TikTok uses a lot more anticipatory words like “tomorrow,” “prizes,” “nomination,” “winner.” TikTok’s Twitter account actually has a lot of sweepstakes.

Both accounts, of course, reference their own company names frequently.

We will use the number of times these forty words appear as predictors in our model.

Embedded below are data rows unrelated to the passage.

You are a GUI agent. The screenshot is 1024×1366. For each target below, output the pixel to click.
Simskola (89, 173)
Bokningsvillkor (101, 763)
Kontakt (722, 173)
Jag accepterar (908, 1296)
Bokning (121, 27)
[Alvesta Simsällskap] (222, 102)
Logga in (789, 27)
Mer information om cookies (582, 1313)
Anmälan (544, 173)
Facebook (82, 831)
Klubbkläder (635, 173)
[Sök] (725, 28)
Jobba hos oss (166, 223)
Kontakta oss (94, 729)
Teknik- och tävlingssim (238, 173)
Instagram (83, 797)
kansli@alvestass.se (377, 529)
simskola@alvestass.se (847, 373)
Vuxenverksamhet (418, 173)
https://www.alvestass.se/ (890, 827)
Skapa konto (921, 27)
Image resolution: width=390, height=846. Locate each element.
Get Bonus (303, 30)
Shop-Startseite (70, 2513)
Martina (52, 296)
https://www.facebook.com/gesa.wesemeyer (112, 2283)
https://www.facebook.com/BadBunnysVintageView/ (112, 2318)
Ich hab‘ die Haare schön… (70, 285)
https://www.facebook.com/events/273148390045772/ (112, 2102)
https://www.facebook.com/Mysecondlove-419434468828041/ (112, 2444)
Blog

We now join the NRC Word-Emotion Association Lexicon to our data, which will allow us to identify words associated with eight basic emotions (anger, fear, anticipation, trust, surprise, sadness, joy, and disgust) and two sentiments (negative and positive).

fb_sentiment <-
  inner_join(fb_words, nrc, by = "word")

tiktok_sentiment <-
  inner_join(tiktok_words, nrc, by = "word")

fb_sentiment %>% head()
## # A tibble: 6 x 5
##   status_id            source          created_at          word      sentiment  
##   <chr>                <chr>           <dttm>              <chr>     <chr>      
## 1 x1382020080343470082 Twitter Web App 2021-04-13 17:17:18 kindness  positive   
## 2 x1381733382632001536 Khoros CX       2021-04-12 22:18:04 happy     anticipati~
## 3 x1381733382632001536 Khoros CX       2021-04-12 22:18:04 happy     joy        
## 4 x1381733382632001536 Khoros CX       2021-04-12 22:18:04 happy     positive   
## 5 x1381733382632001536 Khoros CX       2021-04-12 22:18:04 happy     trust      
## 6 x1381733382632001536 Khoros CX       2021-04-12 22:18:04 wonderful joy

Here, we compare Facebook’s and TikTok’s sentiments.

fb_sentiment_analysis <- 
  fb_sentiment %>% 
  count(word, sentiment) %>% 
  group_by(sentiment)

fb_sentiment_analysis %>%  
  top_n(15) %>% 
  ggplot(aes(x = sentiment, y = n )) +
  geom_bar(stat = "identity") +
  coord_flip() +
  ylab("Frequency") +
  xlab("Sentiment") +
  labs(title="Facebook Sentiment")

image

tiktok_sentiment_analysis <- 
  tiktok_sentiment %>% 
  count(word, sentiment) %>% 
  group_by(sentiment)

tiktok_sentiment_analysis %>%  
  top_n(15) %>% 
  ggplot(aes(x = sentiment, y = n )) +
  geom_bar(stat = "identity") +
  coord_flip() +
  ylab("Frequency") +
  xlab("Sentiment") +
  labs(title="TikTok Sentiment")

image

It looks like Facebook’s tweets use more trust words while TikTok uses more words that reflect anticipation. We now show specifically which words are conveying each of these observed sentiments.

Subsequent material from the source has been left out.